(Dataset excerpt)
────────────────────────────────────────

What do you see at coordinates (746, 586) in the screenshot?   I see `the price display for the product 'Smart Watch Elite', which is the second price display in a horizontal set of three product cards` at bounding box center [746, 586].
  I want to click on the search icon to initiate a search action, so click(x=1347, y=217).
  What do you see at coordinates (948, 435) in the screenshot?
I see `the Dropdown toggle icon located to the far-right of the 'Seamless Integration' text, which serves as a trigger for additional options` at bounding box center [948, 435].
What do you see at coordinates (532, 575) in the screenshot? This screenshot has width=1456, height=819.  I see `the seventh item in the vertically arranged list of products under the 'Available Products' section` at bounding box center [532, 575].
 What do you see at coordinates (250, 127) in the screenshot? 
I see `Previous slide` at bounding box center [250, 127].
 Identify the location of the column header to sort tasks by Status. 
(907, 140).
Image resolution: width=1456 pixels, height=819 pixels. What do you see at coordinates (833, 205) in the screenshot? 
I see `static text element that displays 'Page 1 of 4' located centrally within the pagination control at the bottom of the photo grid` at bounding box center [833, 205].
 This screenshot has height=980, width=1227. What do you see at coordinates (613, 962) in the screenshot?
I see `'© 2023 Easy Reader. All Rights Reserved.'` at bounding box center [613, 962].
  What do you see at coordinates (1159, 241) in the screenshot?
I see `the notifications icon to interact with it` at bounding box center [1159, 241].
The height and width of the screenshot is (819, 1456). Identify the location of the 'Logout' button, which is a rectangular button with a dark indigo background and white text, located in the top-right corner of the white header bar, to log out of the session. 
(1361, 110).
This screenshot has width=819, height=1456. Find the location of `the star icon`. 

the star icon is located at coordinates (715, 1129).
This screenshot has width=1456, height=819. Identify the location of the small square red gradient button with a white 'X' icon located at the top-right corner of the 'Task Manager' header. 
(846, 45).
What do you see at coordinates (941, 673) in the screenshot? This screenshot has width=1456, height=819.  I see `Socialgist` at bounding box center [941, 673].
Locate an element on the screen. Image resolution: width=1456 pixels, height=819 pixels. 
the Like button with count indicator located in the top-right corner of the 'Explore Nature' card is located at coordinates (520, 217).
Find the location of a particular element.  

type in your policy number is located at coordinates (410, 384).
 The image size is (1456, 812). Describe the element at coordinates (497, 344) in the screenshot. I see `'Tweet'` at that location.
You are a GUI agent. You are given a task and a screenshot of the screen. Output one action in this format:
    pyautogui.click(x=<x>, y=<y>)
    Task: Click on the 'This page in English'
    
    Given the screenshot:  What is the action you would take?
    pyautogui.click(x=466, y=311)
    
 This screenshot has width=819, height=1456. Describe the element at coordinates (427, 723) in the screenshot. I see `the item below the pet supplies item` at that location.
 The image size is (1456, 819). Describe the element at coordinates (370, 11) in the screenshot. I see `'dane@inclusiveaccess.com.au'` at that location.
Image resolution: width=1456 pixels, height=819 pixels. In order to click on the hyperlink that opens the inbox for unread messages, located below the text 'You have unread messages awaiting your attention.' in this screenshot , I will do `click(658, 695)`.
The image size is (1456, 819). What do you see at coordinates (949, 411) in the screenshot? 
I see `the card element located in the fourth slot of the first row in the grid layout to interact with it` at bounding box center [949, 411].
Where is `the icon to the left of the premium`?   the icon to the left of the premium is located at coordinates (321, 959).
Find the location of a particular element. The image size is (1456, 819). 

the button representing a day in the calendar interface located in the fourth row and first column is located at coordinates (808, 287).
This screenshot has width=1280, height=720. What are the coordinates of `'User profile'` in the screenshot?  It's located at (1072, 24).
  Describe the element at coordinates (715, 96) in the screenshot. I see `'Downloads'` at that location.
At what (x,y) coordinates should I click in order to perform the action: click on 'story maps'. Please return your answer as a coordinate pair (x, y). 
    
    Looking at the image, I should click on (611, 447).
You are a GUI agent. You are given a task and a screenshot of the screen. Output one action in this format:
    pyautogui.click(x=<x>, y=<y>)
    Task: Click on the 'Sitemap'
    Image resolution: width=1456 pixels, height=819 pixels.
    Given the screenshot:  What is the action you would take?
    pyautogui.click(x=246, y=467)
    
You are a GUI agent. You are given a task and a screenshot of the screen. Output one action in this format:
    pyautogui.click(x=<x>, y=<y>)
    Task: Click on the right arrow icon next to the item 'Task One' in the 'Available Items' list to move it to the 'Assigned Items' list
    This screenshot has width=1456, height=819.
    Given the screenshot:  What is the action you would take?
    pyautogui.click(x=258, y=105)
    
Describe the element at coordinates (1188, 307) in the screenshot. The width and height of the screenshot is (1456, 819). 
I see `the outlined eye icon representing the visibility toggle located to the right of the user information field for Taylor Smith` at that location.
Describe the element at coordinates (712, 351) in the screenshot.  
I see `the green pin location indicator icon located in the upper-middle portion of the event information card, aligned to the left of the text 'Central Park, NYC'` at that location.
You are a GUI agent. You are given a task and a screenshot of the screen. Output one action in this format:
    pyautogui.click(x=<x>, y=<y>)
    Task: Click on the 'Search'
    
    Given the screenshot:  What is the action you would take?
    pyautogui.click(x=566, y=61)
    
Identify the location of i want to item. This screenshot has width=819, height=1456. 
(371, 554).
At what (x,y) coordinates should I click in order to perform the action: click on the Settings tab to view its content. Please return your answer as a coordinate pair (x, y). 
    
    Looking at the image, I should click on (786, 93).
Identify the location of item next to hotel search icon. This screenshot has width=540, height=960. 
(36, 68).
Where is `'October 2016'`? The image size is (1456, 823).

────────────────────────────────────────

Reproduce all of the data above word for word, keeping every line.

What do you see at coordinates (746, 586) in the screenshot?   I see `the price display for the product 'Smart Watch Elite', which is the second price display in a horizontal set of three product cards` at bounding box center [746, 586].
  I want to click on the search icon to initiate a search action, so click(x=1347, y=217).
  What do you see at coordinates (948, 435) in the screenshot?
I see `the Dropdown toggle icon located to the far-right of the 'Seamless Integration' text, which serves as a trigger for additional options` at bounding box center [948, 435].
What do you see at coordinates (532, 575) in the screenshot? This screenshot has width=1456, height=819.  I see `the seventh item in the vertically arranged list of products under the 'Available Products' section` at bounding box center [532, 575].
 What do you see at coordinates (250, 127) in the screenshot? 
I see `Previous slide` at bounding box center [250, 127].
 Identify the location of the column header to sort tasks by Status. 
(907, 140).
Image resolution: width=1456 pixels, height=819 pixels. What do you see at coordinates (833, 205) in the screenshot? 
I see `static text element that displays 'Page 1 of 4' located centrally within the pagination control at the bottom of the photo grid` at bounding box center [833, 205].
 This screenshot has height=980, width=1227. What do you see at coordinates (613, 962) in the screenshot?
I see `'© 2023 Easy Reader. All Rights Reserved.'` at bounding box center [613, 962].
  What do you see at coordinates (1159, 241) in the screenshot?
I see `the notifications icon to interact with it` at bounding box center [1159, 241].
The height and width of the screenshot is (819, 1456). Identify the location of the 'Logout' button, which is a rectangular button with a dark indigo background and white text, located in the top-right corner of the white header bar, to log out of the session. 
(1361, 110).
This screenshot has width=819, height=1456. Find the location of `the star icon`. 

the star icon is located at coordinates (715, 1129).
This screenshot has width=1456, height=819. Identify the location of the small square red gradient button with a white 'X' icon located at the top-right corner of the 'Task Manager' header. 
(846, 45).
What do you see at coordinates (941, 673) in the screenshot? This screenshot has width=1456, height=819.  I see `Socialgist` at bounding box center [941, 673].
Locate an element on the screen. Image resolution: width=1456 pixels, height=819 pixels. 
the Like button with count indicator located in the top-right corner of the 'Explore Nature' card is located at coordinates (520, 217).
Find the location of a particular element.  

type in your policy number is located at coordinates (410, 384).
 The image size is (1456, 812). Describe the element at coordinates (497, 344) in the screenshot. I see `'Tweet'` at that location.
You are a GUI agent. You are given a task and a screenshot of the screen. Output one action in this format:
    pyautogui.click(x=<x>, y=<y>)
    Task: Click on the 'This page in English'
    
    Given the screenshot:  What is the action you would take?
    pyautogui.click(x=466, y=311)
    
 This screenshot has width=819, height=1456. Describe the element at coordinates (427, 723) in the screenshot. I see `the item below the pet supplies item` at that location.
 The image size is (1456, 819). Describe the element at coordinates (370, 11) in the screenshot. I see `'dane@inclusiveaccess.com.au'` at that location.
Image resolution: width=1456 pixels, height=819 pixels. In order to click on the hyperlink that opens the inbox for unread messages, located below the text 'You have unread messages awaiting your attention.' in this screenshot , I will do `click(658, 695)`.
The image size is (1456, 819). What do you see at coordinates (949, 411) in the screenshot? 
I see `the card element located in the fourth slot of the first row in the grid layout to interact with it` at bounding box center [949, 411].
Where is `the icon to the left of the premium`?   the icon to the left of the premium is located at coordinates (321, 959).
Find the location of a particular element. The image size is (1456, 819). 

the button representing a day in the calendar interface located in the fourth row and first column is located at coordinates (808, 287).
This screenshot has width=1280, height=720. What are the coordinates of `'User profile'` in the screenshot?  It's located at (1072, 24).
  Describe the element at coordinates (715, 96) in the screenshot. I see `'Downloads'` at that location.
At what (x,y) coordinates should I click in order to perform the action: click on 'story maps'. Please return your answer as a coordinate pair (x, y). 
    
    Looking at the image, I should click on (611, 447).
You are a GUI agent. You are given a task and a screenshot of the screen. Output one action in this format:
    pyautogui.click(x=<x>, y=<y>)
    Task: Click on the 'Sitemap'
    Image resolution: width=1456 pixels, height=819 pixels.
    Given the screenshot:  What is the action you would take?
    pyautogui.click(x=246, y=467)
    
You are a GUI agent. You are given a task and a screenshot of the screen. Output one action in this format:
    pyautogui.click(x=<x>, y=<y>)
    Task: Click on the right arrow icon next to the item 'Task One' in the 'Available Items' list to move it to the 'Assigned Items' list
    This screenshot has width=1456, height=819.
    Given the screenshot:  What is the action you would take?
    pyautogui.click(x=258, y=105)
    
Describe the element at coordinates (1188, 307) in the screenshot. The width and height of the screenshot is (1456, 819). 
I see `the outlined eye icon representing the visibility toggle located to the right of the user information field for Taylor Smith` at that location.
Describe the element at coordinates (712, 351) in the screenshot.  
I see `the green pin location indicator icon located in the upper-middle portion of the event information card, aligned to the left of the text 'Central Park, NYC'` at that location.
You are a GUI agent. You are given a task and a screenshot of the screen. Output one action in this format:
    pyautogui.click(x=<x>, y=<y>)
    Task: Click on the 'Search'
    
    Given the screenshot:  What is the action you would take?
    pyautogui.click(x=566, y=61)
    
Identify the location of i want to item. This screenshot has width=819, height=1456. 
(371, 554).
At what (x,y) coordinates should I click in order to perform the action: click on the Settings tab to view its content. Please return your answer as a coordinate pair (x, y). 
    
    Looking at the image, I should click on (786, 93).
Identify the location of item next to hotel search icon. This screenshot has width=540, height=960. 
(36, 68).
Where is `'October 2016'`? The image size is (1456, 823).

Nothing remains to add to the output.